Da Note di Pastorale Giovanile, rubrica “Lupi e agnelli” a cura di Salesiani per il sociale.
Racconto di un’esperienza di ricerca e di resistenza educativa nel quartiere Giostra
Ricerca condotta da Andrea Biagiotti, Elena Girasella, Tiziana Tarsia – Dipartimento COSPECS (Messina)
IL PROGETTO
C’è un luogo a Messina che si chiama Giostra. Un nome che evoca spensieratezza e movimento, sebbene sia un quartiere complesso, a volte – nel linguaggio della città – sinonimo di disagio, marginalità, abbandono. Eppure, proprio da lì, da questo quartiere che troppo spesso viene liquidato come “periferia problematica”, si è messo in moto un processo educativo silenzioso e tenace, capace di restituire alla scuola il suo ruolo di presidio di legalità, di comunità e di speranza.
Questo articolo fa da preambolo al racconto del progetto di ricerca partecipata condotto dal Dipartimento di Scienze Cognitive, Psicologiche, Pedagogiche e Studi Culturali COSPECS dell’Università di Messina, nato all’interno del progetto “Una giostra educante per i ragazzi. Contrasto della povertà educativa minorile per i ragazzi del quartiere Giostra di Messina”, promosso da Salesiani per il sociale e finanziato dall’Unione Europea nell’ambito della Missione 5 – Componente 3 – Investimento 3 del Piano Nazionale di Ripresa e Resilienza (PNRR) – Next Generation EU. Il progetto Giostra si è posto l’ambizioso obiettivo di lavorare su più fronti: ridurre l’abbandono e la dispersione scolastica, sostenere la genitorialità, promuovere il benessere dei minori, rafforzare la rete educativa territoriale. Migliaia di studenti e famiglie sono stati coinvolti in percorsi di peer education, tutoring scolastico, laboratori creativi e attività di mentoring, grazie alla collaborazione tra le scuole del territorio, l’Università, il Comune, le associazioni educative locali e gli oratori. Un’iniziativa che ha coinvolto per 2 anni il quartiere Giostra di Messina, uno dei contesti urbani più fragili della città, con l’obiettivo di contrastare la povertà educativa minorile attraverso un approccio integrato tra scuola, famiglia e territorio.
Il progetto ha coinvolto, oltre l’università, anche l’Associazione Don Bosco San Matteo, P.G.S. Giovanni Paolo II, Centro di Solidarietà F.A.R.O., Istituto San Francesco di Paola, Istituto Majorana-Verona Trento, Istituto Comprensivo Boer-Verona Trento, Istituto comprensivo Villa Lina Ritiro-Battisti-Foscolo, Istituto Comprensivo E. Vittorini (COSPECS) dell’Università di Messina, il Comune di Messina. Il progetto ha coinvolto animatori, studenti, docenti, educatori. L’associazione il Centro di Solidarietà F.A.R.O ha attivato un gruppo Peer educator, un laboratorio di composizione musicale, scrittura creativa e break dance, un laboratorio teatrale e break dance. Inoltre, realizzati laboratori di break dance ed improvvisazioni musicali in alcune zone di Giostra, nell’oratorio Salesiano San Matteo e nella Biblioteca di quartiere Penny Wirton. L’Associazione San Matteo ha attivato due interventi educativi: un laboratorio di tutoring scolastico per studenti di scuole elementari e medie, un progetto di mentoring individuale per ragazzi tra gli 11 e i 13 anni in situazione di svantaggio e attività di supporto alla genitorialità. L’ Associazione PGS – Giovanni Paolo II ha promosso laboratori sportivi per bambini e adolescenti, finalizzati al benessere psico-fisico e all’inclusione tramite attività sportive.

Estratti delle voci:
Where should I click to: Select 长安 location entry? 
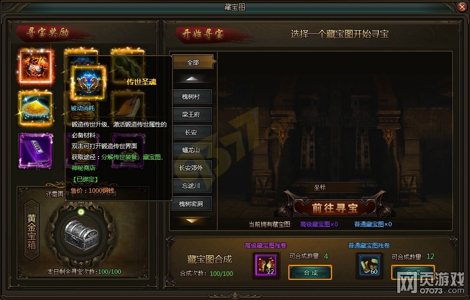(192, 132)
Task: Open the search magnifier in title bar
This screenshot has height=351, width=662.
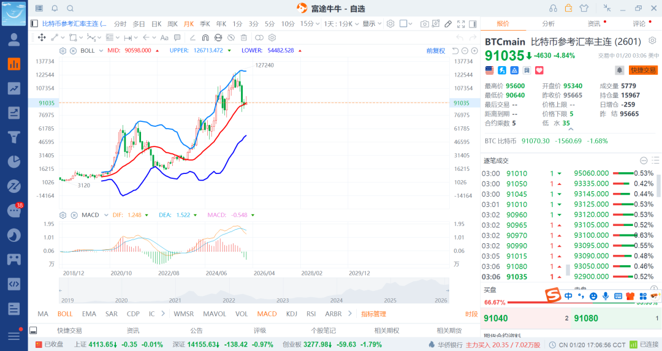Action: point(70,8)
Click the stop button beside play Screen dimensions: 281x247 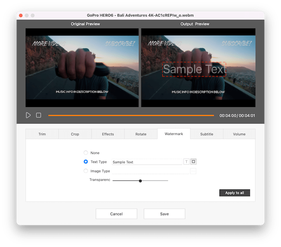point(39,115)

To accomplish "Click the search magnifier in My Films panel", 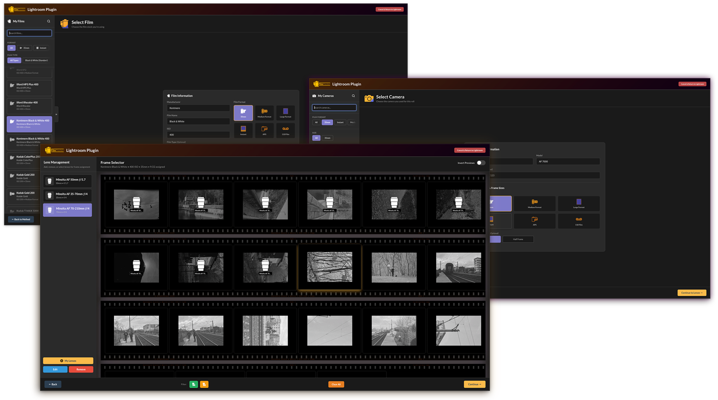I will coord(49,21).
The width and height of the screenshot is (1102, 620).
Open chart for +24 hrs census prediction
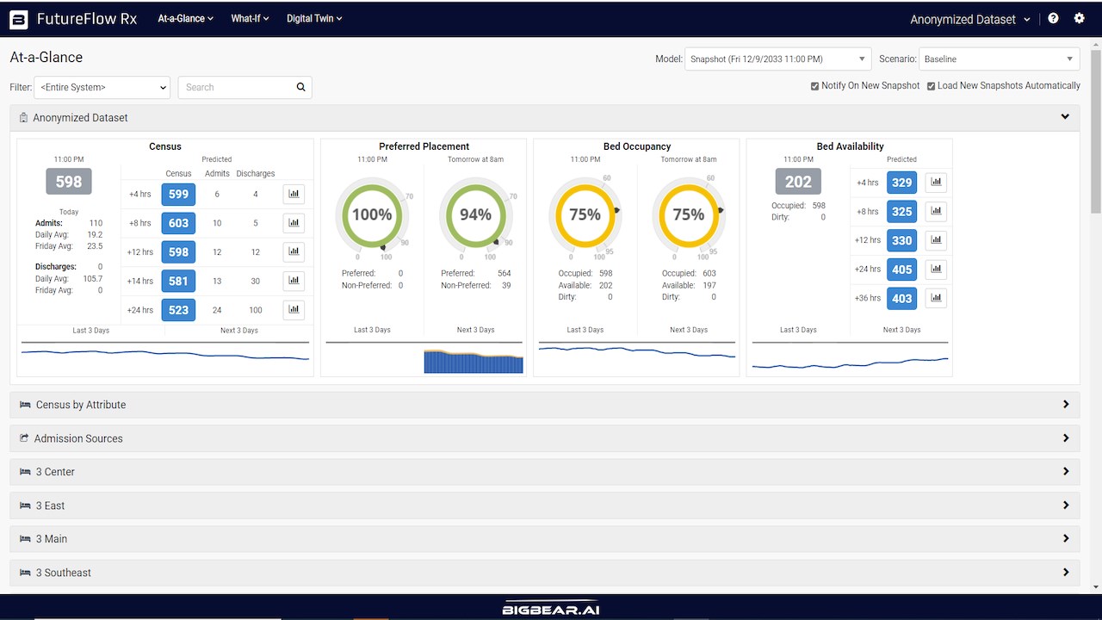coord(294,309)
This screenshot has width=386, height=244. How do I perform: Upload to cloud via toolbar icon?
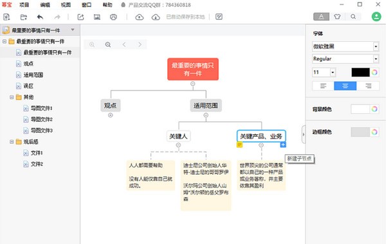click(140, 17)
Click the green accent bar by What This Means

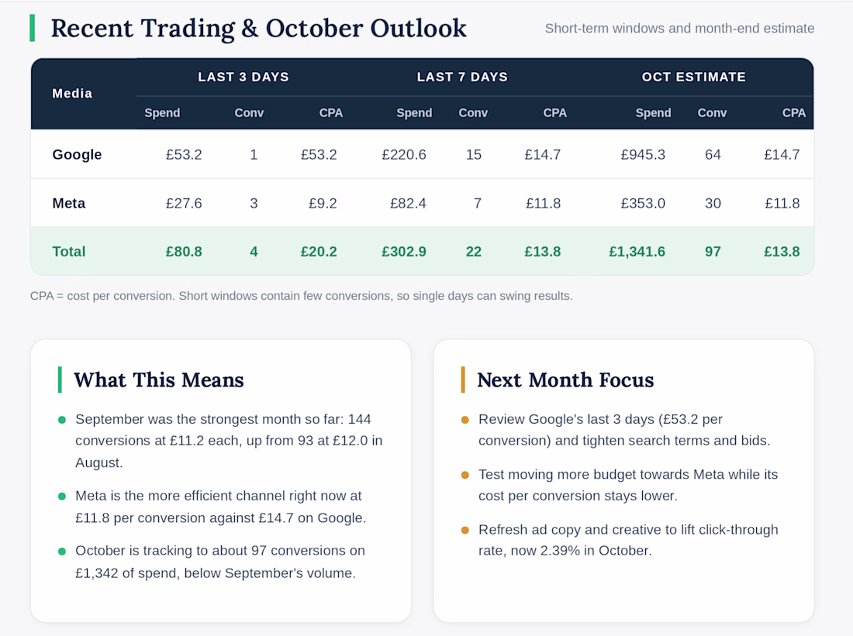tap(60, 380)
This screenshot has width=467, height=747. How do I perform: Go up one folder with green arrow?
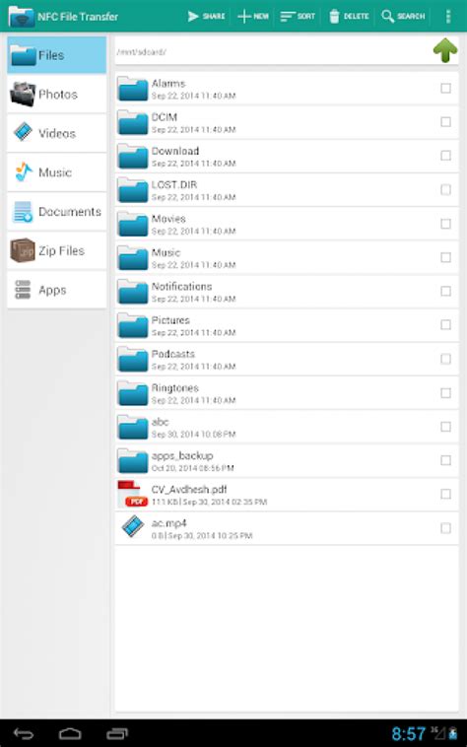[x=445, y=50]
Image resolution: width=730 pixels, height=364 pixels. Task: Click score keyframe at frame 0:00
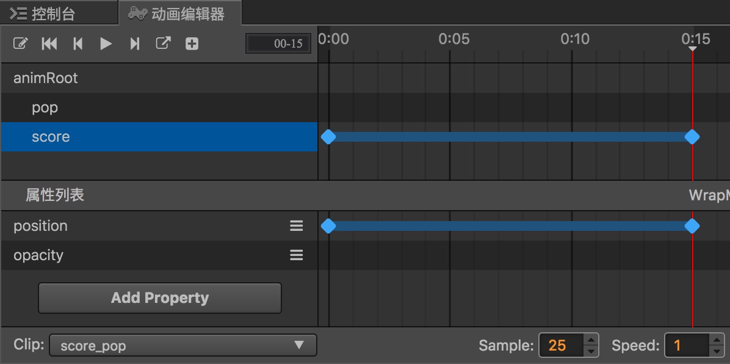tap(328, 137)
...
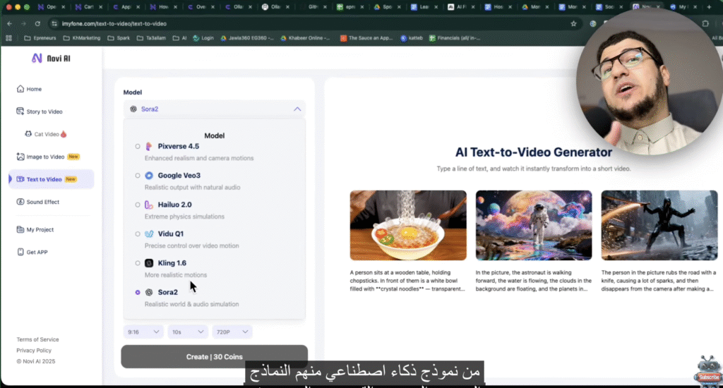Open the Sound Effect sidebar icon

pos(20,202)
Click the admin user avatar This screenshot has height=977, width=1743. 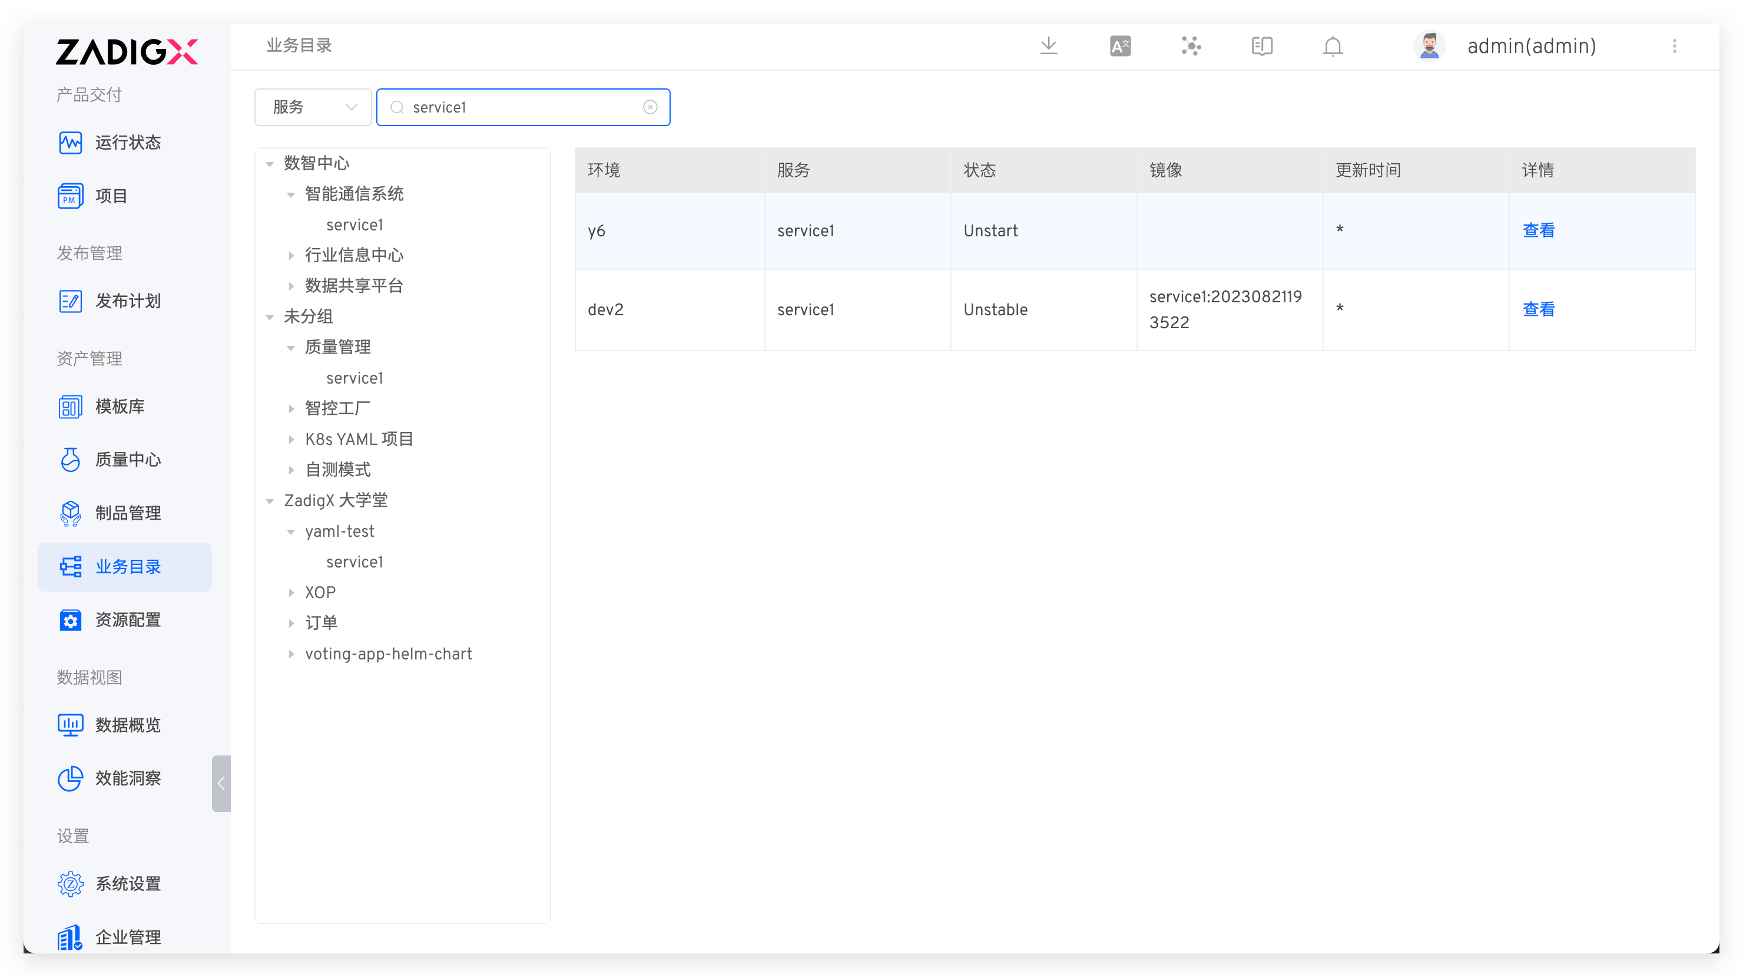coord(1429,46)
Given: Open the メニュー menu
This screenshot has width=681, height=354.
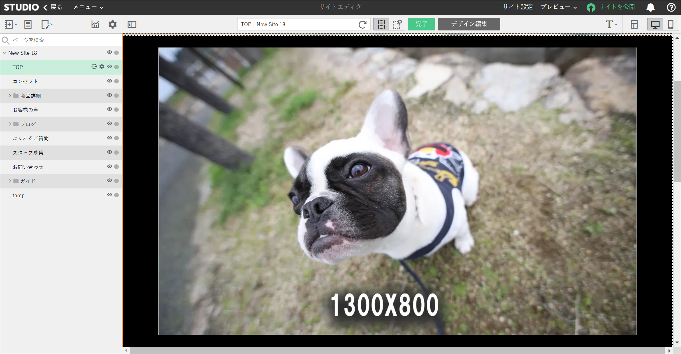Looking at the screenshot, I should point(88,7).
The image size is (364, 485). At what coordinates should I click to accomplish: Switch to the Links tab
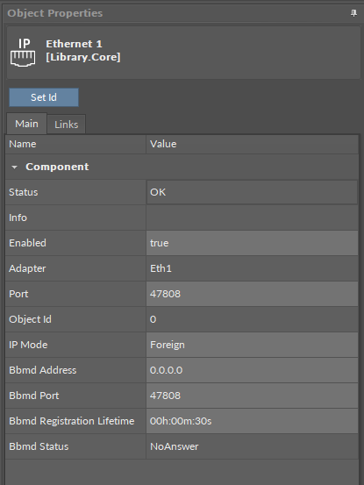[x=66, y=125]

Esercizio scritto 1: Trascrivi il brano sul quartiere Giostra a partire da "Da Note di Pastorale" e fino a "e di speranza.".
Esercizio scritto 2: Riformula come elenco numerato le voci a partire dalla riga che contiene "Image resolution: width=730" e fino a quella che contiene "tap(328, 137)", estremi compresi. Tralascia le righe vuote e non includere le immagini.

Soluzione completa 1:
Da Note di Pastorale Giovanile, rubrica “Lupi e agnelli” a cura di Salesiani per il sociale.
Racconto di un’esperienza di ricerca e di resistenza educativa nel quartiere Giostra
Ricerca condotta da Andrea Biagiotti, Elena Girasella, Tiziana Tarsia – Dipartimento COSPECS (Messina)
IL PROGETTO
C’è un luogo a Messina che si chiama Giostra. Un nome che evoca spensieratezza e movimento, sebbene sia un quartiere complesso, a volte – nel linguaggio della città – sinonimo di disagio, marginalità, abbandono. Eppure, proprio da lì, da questo quartiere che troppo spesso viene liquidato come “periferia problematica”, si è messo in moto un processo educativo silenzioso e tenace, capace di restituire alla scuola il suo ruolo di presidio di legalità, di comunità e di speranza.

Soluzione completa 2:
1. Image resolution: width=730 pixels, height=364 pixels. Task: Click score keyframe at frame 0:00
2. tap(328, 137)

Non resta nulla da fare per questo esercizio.